As conflict between Russia and Ukraine persists, the Russian government is increasingly seeking to use the Russian Orthodox Church to assert its influence in Ukraine. The Kremlin and the Moscow Patriarchate are now meeting heightened resistance from many Ukrainian religious communities and particularly from the Ukrainian Orthodox Church-Kyiv Patriarchate which, together with the Ukrainian Autocephalous Orthodox Church, was declared in October to be canonical orthodox churches by the Ecumenical Patriarch of Constantinople. This development paves the way for the issuing of a tomos of autocephaly that will establish a united, national orthodox church in Ukraine.

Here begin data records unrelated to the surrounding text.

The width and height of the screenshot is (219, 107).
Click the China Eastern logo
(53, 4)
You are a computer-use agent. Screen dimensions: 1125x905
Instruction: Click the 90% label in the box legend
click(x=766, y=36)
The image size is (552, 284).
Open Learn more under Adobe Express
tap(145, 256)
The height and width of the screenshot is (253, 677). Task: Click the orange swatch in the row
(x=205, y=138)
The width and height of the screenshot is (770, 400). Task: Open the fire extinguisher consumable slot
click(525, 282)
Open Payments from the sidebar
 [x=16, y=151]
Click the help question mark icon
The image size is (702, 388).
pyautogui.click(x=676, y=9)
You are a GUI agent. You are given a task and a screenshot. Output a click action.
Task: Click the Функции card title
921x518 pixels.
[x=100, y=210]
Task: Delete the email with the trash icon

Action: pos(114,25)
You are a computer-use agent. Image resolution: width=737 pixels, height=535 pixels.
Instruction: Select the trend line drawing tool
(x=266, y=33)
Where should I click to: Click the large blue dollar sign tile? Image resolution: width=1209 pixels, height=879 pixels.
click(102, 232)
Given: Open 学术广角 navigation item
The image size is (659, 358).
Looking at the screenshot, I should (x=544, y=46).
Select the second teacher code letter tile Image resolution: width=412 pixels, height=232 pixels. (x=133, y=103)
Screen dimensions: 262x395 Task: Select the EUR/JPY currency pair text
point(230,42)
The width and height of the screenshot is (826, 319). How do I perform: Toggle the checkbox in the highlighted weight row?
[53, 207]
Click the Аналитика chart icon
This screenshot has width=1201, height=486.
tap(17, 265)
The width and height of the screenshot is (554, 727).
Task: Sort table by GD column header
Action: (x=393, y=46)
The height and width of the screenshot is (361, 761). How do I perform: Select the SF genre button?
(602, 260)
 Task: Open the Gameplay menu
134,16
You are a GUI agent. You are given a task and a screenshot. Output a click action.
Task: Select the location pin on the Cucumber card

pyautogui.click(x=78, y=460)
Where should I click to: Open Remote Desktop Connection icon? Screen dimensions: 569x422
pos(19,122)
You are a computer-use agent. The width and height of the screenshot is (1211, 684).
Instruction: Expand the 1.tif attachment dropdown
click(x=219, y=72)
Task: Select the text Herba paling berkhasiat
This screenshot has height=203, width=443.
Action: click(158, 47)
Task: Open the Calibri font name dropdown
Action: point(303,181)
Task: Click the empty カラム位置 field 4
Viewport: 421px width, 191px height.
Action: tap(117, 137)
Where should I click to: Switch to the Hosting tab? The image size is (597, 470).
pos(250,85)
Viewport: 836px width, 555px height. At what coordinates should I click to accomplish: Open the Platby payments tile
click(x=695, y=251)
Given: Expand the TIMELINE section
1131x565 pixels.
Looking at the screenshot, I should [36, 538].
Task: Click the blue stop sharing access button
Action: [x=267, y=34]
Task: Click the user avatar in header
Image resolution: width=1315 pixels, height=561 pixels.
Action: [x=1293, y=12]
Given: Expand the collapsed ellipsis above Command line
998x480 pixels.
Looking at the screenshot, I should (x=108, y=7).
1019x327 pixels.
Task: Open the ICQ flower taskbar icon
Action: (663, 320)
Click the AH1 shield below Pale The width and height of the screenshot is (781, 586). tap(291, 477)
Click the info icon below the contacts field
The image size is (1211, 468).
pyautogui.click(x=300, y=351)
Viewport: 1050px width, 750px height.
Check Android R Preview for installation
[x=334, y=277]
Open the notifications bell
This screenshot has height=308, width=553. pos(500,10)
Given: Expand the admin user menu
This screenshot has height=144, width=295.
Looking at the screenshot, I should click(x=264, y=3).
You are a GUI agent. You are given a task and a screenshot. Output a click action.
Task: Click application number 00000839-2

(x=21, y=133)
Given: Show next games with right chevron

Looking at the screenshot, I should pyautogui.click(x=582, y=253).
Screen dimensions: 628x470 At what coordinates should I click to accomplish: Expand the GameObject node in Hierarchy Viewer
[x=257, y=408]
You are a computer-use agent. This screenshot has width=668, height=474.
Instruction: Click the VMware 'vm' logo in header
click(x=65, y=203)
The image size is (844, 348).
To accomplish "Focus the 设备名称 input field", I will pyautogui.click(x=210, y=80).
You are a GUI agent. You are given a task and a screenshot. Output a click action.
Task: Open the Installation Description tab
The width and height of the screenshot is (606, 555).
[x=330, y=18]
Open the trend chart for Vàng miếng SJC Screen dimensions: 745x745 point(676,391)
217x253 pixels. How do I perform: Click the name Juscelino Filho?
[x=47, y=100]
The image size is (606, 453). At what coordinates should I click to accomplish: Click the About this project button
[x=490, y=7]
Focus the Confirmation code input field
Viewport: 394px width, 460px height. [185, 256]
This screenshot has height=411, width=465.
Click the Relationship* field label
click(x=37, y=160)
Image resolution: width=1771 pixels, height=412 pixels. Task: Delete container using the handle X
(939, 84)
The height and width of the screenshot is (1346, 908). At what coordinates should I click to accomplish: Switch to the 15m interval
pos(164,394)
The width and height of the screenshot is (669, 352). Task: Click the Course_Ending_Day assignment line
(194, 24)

These moves have met with significant opprobrium from the Moscow Patriarchate. As extensively discussed at a joint RFI-USIP event, these developments increase the importance of the religious dimension to the simmering war between Russia and Ukraine that has both local and geo-political significance.
Religious faith and religious communities played an important role in Ukraine’s Maidan revolution of 2013-14. As then, the present situation involves other religious groups in Ukraine including Crimean Muslim Tatars, the Ukrainian Greek-Catholic Church, and Jewish communities. How the religious freedom of these communities would fare in a schism between Moscow and Kyiv remains an open and vital question.
Contributors to this Cornerstone Forum series were asked to consider both the historical significance of recent developments in Ukraine, but also the practical implications for religious communities of the latest developments. What is the role religious communities can play in seeking to bring an end to the conflict and secure fundamental rights and freedoms, including religious freedom within a healthy denominationalism? What steps should policy makers take to promote peace and advance fundamental rights and freedoms for all in Ukraine.